Questo palazzo è davvero unico, è tra i luoghi abbandonati più incredibili che abbiamo visto. Ha però al suo interno delle discordanze che si avvertono nette. Tutta la casa è un alternarsi di luci ed ombre, di colore e grigiore, di allegria e mestizia. Indubbiamente, questa famiglia era devota e molto religiosa, come lo erano quasi tutte le famiglie del secolo passato; tuttavia qui si può percepire una sorta di ossessione, di tormento, come se la casa avesse avuto qualcosa da cui difendersi. C’è una cosa adesso che vogliamo aggiungere, la cui valutazione lasciamo ad ognuno di voi lettori. 

SAN GIOVANNI MARIA VIANNEY

È il momento di tornare nella prima stanza che abbiamo visitato, quella con il pianoforte nero, dove abbiamo rinvenuto una antica statuetta, ritraente apparentemente un sacerdote o comunque un uomo di chiesa. Questa statuetta era posta su una delle credenze, quella vicina al pianoforte, priva di testa, coricata sopra un vecchissimo necrologio di famiglia e il tutto racchiuso dentro un pentacolo nerastro disegnato, forse con la fuliggine di qualche camino. L’abbiamo messa in piedi per fotografarla e così l’abbiamo voluta lasciare. Direte voi, certamente è la bravata di qualche gruppo di adolescenti annoiati o di pseudo satanisti! Si, può essere… se non fosse che questa statuetta era il feticcio di San Giovanni Maria Vianney, conosciuto anche come il “Curato d’Ars” (Ars-Sur-Formans, piccolo villaggio francese).

 

 


Nato nel 1786 e morto nel 1859, proclamato santo da Papa Pio XI nel 1925, è stato uno dei più potenti esorcisti della storia; affermò di essere stato perseguitato dal diavolo per oltre trent’anni. Che si tratti del “curato d’Ars” è certo e lo abbiamo appreso da un articolo su questa casa di un altro esploratore (se ci darà il permesso lo citeremo volentieri), a sua volta informato da una esperta della materia. 

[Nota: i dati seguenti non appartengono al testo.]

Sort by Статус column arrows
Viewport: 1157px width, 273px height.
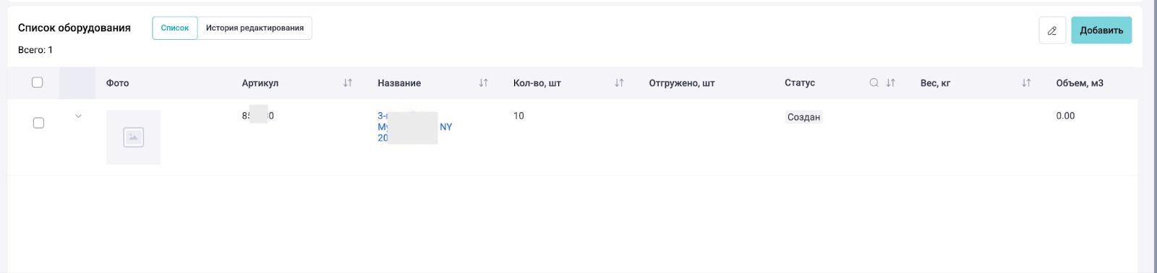pos(891,83)
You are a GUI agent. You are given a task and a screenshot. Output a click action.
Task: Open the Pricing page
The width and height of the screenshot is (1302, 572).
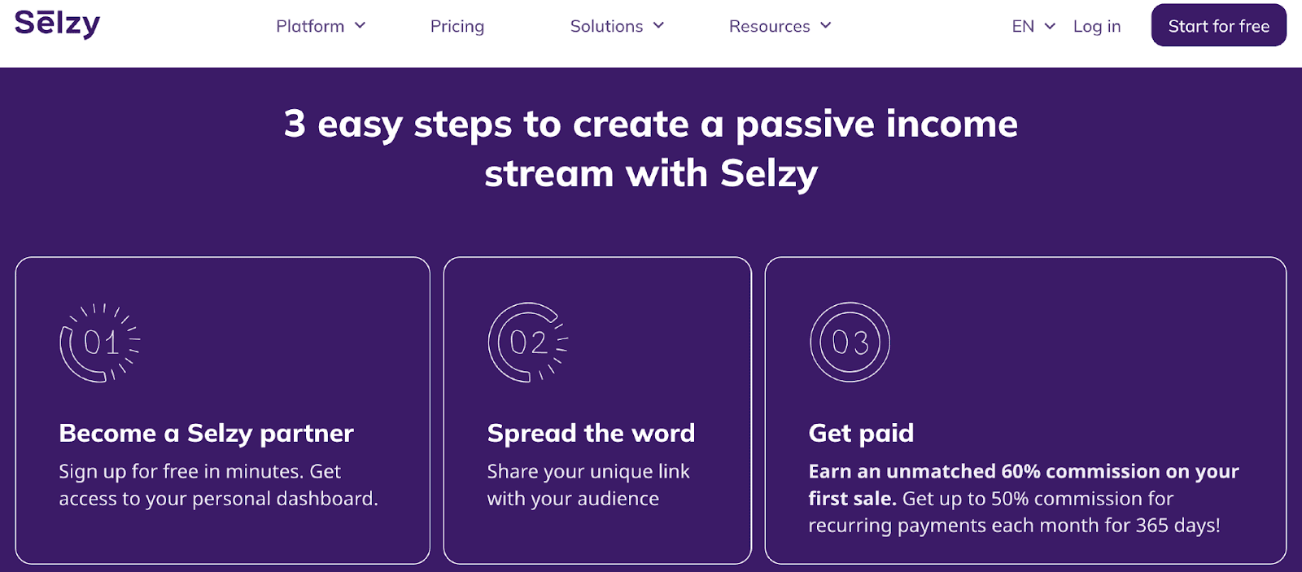pyautogui.click(x=457, y=26)
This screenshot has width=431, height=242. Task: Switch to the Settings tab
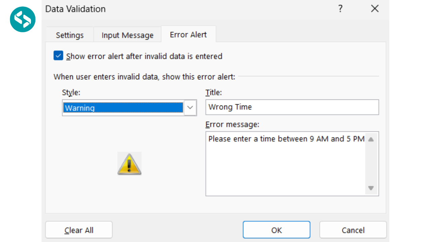click(69, 35)
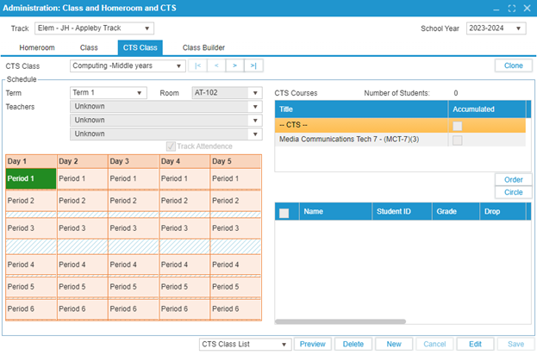The width and height of the screenshot is (537, 355).
Task: Open the Class Builder tab
Action: click(204, 47)
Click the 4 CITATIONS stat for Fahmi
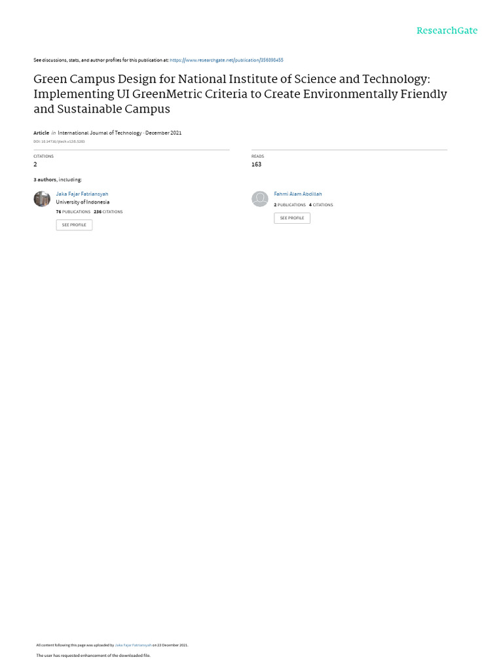Viewport: 503px width, 670px height. click(321, 205)
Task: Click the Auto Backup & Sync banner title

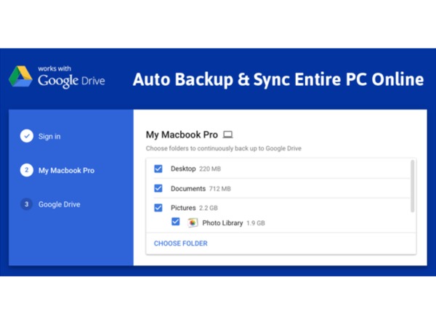Action: (278, 78)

Il santo è sempre rappresentato con le mani giunte e con il tipico colletto con i due drappi neri. È, quindi, riconoscibile ad un occhio esperto anche se privo di testa. In detto articolo, la statuetta era invece integra, e ciò ne aveva permesso un ancor più facile riconoscimento, ed era collocata sopra una consolle, insieme ad altre immagini sacre, al primo piano. Perché è stata portata proprio in quella stanza? Con tante immagini ed icone sacre presenti in casa, perché profanare proprio quella? Perché non è semplicemente stata rotta ma decapitata? Chi poteva sapere chi ritraesse, essendo questo un personaggio molto poco conosciuto fuori degli ambienti ecclesiali o teologali? E, soprattutto, che ci faceva nella casa di una piccola provincia rurale italiana? Chi avrebbe dovuto proteggere e da cosa? Tutti interrogativi che rimarranno senza risposta. Ad ognuno la sua opinione. A noi la conferma che i luoghi abbandonati sono vere capsule del tempo che svelano molto del passato e, a volte, regalano misteri che forse è meglio non indagare. Ma se qualcuno ha qualche idea a riguardo saremo felici di conoscerla. Buone esplorazioni a tutti. 

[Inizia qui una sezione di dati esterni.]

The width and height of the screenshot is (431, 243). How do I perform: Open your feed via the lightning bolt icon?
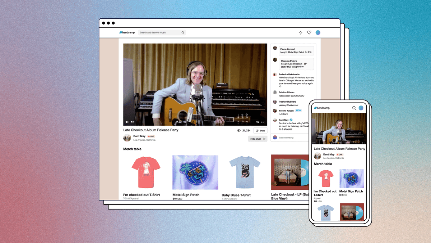pyautogui.click(x=301, y=32)
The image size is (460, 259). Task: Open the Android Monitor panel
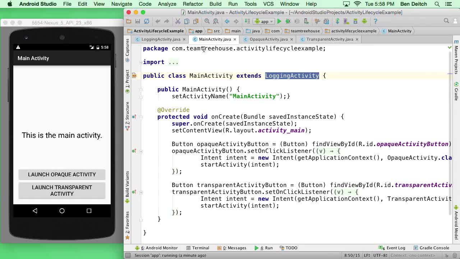pyautogui.click(x=158, y=248)
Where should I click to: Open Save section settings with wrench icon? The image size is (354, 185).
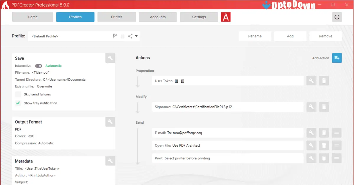tap(110, 58)
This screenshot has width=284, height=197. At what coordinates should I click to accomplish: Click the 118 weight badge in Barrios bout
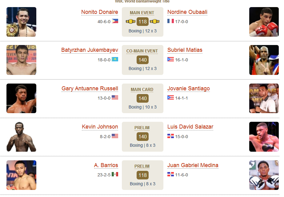click(142, 175)
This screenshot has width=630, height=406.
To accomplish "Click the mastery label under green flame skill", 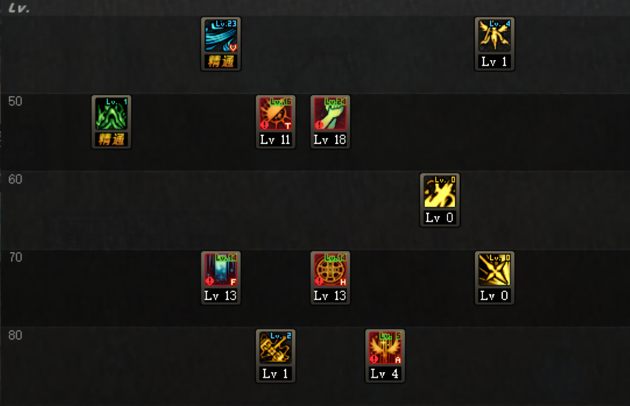I will click(111, 139).
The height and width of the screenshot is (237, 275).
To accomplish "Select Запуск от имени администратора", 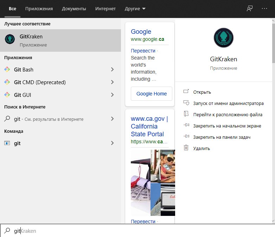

L'esplorazione è stata fatta per un tempo davvero breve, nel rispetto dei luoghi e degli eventuali cartelli di divieto presenti. Nessuna intrusione in luoghi protetti da chiusure, barriere, cancelli o in presenza di divieti è stata fatta. Nulla è stato toccato e/o prelevato. 

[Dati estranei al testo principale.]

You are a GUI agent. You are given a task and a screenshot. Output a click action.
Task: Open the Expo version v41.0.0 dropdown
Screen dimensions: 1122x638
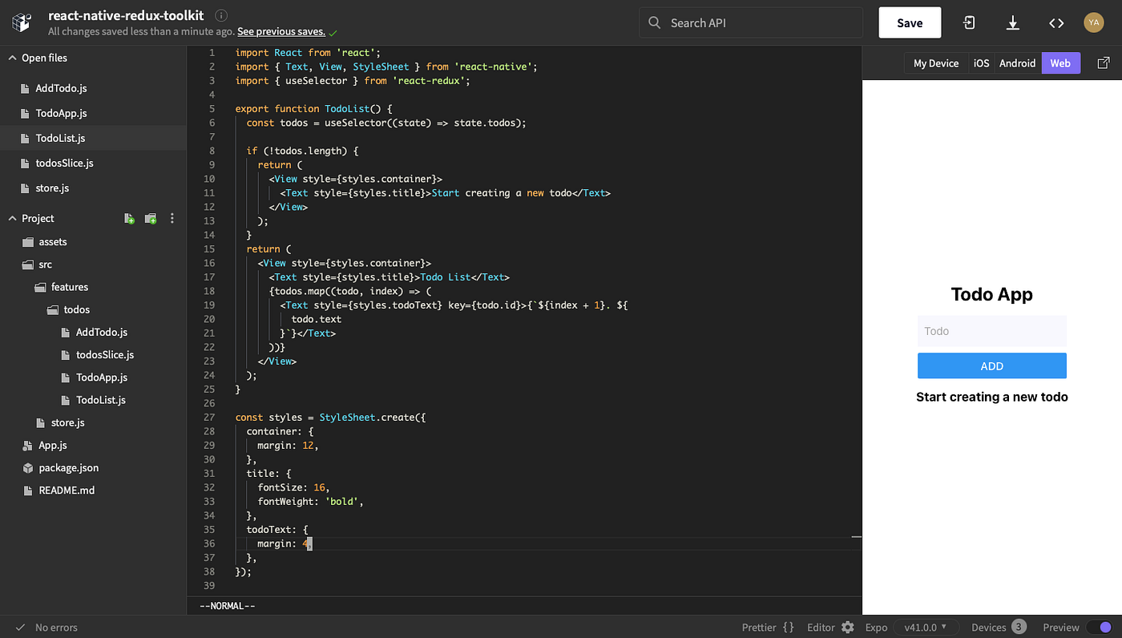(926, 627)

IL PRESENTE ARTICOLO NON COSTITUISCE IN NESSUN MODO UN INVITO O UN INCORAGGIAMENTO ALL'ESPLORAZIONE. I LUOGHI SONO FATISCENTI E PERICOLOSI. CHI LO FACESSE, SE NE ASSUME OGNI CONSAPEVOLE RISCHIO. AD OGNI BUON CONTO RICORDATE SEMPRE LA REGOLA "LEAVE ONLY FOOTPRINTS AND TAKE ONLY PHOTOS", LASCIATE SOLO IMPRONTE E NON PRENDETE NULLA SE NON IMMAGINI.

 

Treespassing private properties is both illegal and dangerous.